2. Why should I care?

Not every question is important. I do not care about a topic just because it is novel – sometimes that gap in the literature exists for good reason! I also don’t care about a question just because there exists a great instrument – note that Question 2 comes before Question 4.

3. What is the simplest possible research design, and why is it wrong?

Given a research question, we can start to think about practicalities. Where do the data come from? What is the unit of analysis? Are the outcome and explanatory variables good measures of the relevant theoretical constructs? At this stage, the key question is: If we ran a simple OLS regression, what is the single biggest threat -- omitted variable, selection, or simultaneity -- to a causal interpretation of the result?
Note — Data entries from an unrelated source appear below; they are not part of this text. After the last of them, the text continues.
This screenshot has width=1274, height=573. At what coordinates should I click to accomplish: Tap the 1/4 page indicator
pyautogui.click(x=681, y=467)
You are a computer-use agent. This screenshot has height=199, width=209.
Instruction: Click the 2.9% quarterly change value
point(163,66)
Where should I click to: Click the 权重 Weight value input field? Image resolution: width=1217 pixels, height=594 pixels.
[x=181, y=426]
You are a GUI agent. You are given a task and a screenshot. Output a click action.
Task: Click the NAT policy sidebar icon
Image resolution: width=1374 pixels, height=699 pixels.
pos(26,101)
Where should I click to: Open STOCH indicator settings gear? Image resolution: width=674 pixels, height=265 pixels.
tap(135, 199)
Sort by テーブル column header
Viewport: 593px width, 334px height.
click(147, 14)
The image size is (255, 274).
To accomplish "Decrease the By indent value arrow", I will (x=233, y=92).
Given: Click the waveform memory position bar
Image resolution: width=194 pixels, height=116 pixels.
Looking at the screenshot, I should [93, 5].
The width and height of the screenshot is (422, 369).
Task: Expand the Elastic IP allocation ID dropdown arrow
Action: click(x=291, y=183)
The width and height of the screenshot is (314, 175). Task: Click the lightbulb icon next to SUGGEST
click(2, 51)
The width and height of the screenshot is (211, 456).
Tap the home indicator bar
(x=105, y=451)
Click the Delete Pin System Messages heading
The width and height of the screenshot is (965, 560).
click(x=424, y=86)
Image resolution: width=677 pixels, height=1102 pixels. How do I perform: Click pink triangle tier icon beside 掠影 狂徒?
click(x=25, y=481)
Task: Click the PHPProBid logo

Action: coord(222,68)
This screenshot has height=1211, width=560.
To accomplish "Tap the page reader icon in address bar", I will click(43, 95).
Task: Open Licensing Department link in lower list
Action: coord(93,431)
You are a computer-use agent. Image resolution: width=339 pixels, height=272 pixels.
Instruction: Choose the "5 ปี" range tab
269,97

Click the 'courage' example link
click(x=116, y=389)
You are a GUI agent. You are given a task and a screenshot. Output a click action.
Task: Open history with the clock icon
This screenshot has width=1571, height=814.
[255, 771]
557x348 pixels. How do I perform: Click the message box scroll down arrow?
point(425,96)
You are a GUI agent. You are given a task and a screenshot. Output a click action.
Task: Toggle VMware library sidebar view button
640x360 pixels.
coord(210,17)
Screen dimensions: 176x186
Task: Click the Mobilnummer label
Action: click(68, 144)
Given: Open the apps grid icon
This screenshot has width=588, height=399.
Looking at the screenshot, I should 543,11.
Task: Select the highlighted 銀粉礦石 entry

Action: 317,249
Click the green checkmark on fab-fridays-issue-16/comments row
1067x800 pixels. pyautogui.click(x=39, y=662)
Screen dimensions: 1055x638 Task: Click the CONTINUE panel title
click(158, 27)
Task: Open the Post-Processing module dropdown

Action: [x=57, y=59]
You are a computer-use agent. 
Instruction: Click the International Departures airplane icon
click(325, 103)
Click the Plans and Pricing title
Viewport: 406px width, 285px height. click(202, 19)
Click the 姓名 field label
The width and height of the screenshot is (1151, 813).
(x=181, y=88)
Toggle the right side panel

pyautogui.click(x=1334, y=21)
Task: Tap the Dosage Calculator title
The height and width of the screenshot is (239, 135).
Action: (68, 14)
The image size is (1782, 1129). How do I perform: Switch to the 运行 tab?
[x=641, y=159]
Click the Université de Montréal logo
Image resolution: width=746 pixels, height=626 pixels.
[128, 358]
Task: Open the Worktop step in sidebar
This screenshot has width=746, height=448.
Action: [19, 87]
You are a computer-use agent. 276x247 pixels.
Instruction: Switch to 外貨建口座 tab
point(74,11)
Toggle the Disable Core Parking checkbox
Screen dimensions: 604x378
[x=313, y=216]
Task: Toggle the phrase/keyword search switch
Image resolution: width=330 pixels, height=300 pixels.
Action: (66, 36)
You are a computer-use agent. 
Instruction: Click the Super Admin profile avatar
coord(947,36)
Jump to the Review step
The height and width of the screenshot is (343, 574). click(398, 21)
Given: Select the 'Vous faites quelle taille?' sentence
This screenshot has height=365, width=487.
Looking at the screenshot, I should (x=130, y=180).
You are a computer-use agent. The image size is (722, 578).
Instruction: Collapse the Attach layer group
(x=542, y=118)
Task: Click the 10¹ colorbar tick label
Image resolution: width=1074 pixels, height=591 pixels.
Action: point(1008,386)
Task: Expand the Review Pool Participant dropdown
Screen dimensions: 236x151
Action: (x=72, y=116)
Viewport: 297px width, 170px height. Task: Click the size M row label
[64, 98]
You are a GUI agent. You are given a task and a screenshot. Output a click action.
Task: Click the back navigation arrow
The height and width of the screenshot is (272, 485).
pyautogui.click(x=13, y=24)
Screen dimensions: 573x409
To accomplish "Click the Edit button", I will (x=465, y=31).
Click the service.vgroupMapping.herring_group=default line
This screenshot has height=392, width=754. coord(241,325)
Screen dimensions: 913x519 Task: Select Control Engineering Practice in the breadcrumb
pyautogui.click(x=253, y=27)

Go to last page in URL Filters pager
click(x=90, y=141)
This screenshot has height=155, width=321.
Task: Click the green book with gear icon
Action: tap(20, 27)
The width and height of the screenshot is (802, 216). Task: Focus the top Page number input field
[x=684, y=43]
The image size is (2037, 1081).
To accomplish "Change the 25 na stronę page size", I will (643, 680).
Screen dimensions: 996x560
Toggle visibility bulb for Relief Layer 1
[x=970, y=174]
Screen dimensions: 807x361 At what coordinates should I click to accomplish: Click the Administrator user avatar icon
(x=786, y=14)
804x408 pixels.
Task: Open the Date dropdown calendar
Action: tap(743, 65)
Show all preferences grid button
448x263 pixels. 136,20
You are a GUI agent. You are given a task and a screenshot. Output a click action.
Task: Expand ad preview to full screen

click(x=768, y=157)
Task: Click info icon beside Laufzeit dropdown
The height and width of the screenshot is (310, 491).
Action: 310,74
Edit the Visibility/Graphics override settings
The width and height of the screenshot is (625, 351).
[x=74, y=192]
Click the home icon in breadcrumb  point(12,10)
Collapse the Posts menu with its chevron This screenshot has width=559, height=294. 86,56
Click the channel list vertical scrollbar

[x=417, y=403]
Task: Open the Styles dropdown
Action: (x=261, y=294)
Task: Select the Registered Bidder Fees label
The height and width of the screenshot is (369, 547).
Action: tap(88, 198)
4. What is your identification strategy?

Volumes have been written on this topic, so I can’t add much here. At this stage, we try to do some creative thinking, and I also encourage students to pay attention to empirical etiquette.

5. Do you have a Table 2?

It is easy to become so focused on estimating “the effect of X on Y” that we lose sight of the broader agenda. That is where Table 2 comes in. If Table 1 illustrates a paper’s main result, Table 2 provides a deeper understanding of the phenomenon. It might illustrate heterogeneous impacts across outcomes or sub-samples to highlight a particular mechanism, or use a placebo to show that the main result doesn’t appear where it shouldn’t. There is no formula for creating a good Table 2 – but asking the question at this stage provides a backdoor through which we can return to the “why?” questions that I banned in Step 1.

Many of these ideas were developed in conversations with Ajay Agrawal and Avi Goldfarb. Ajay reminded me that this agenda worked, which inspired me to write it up.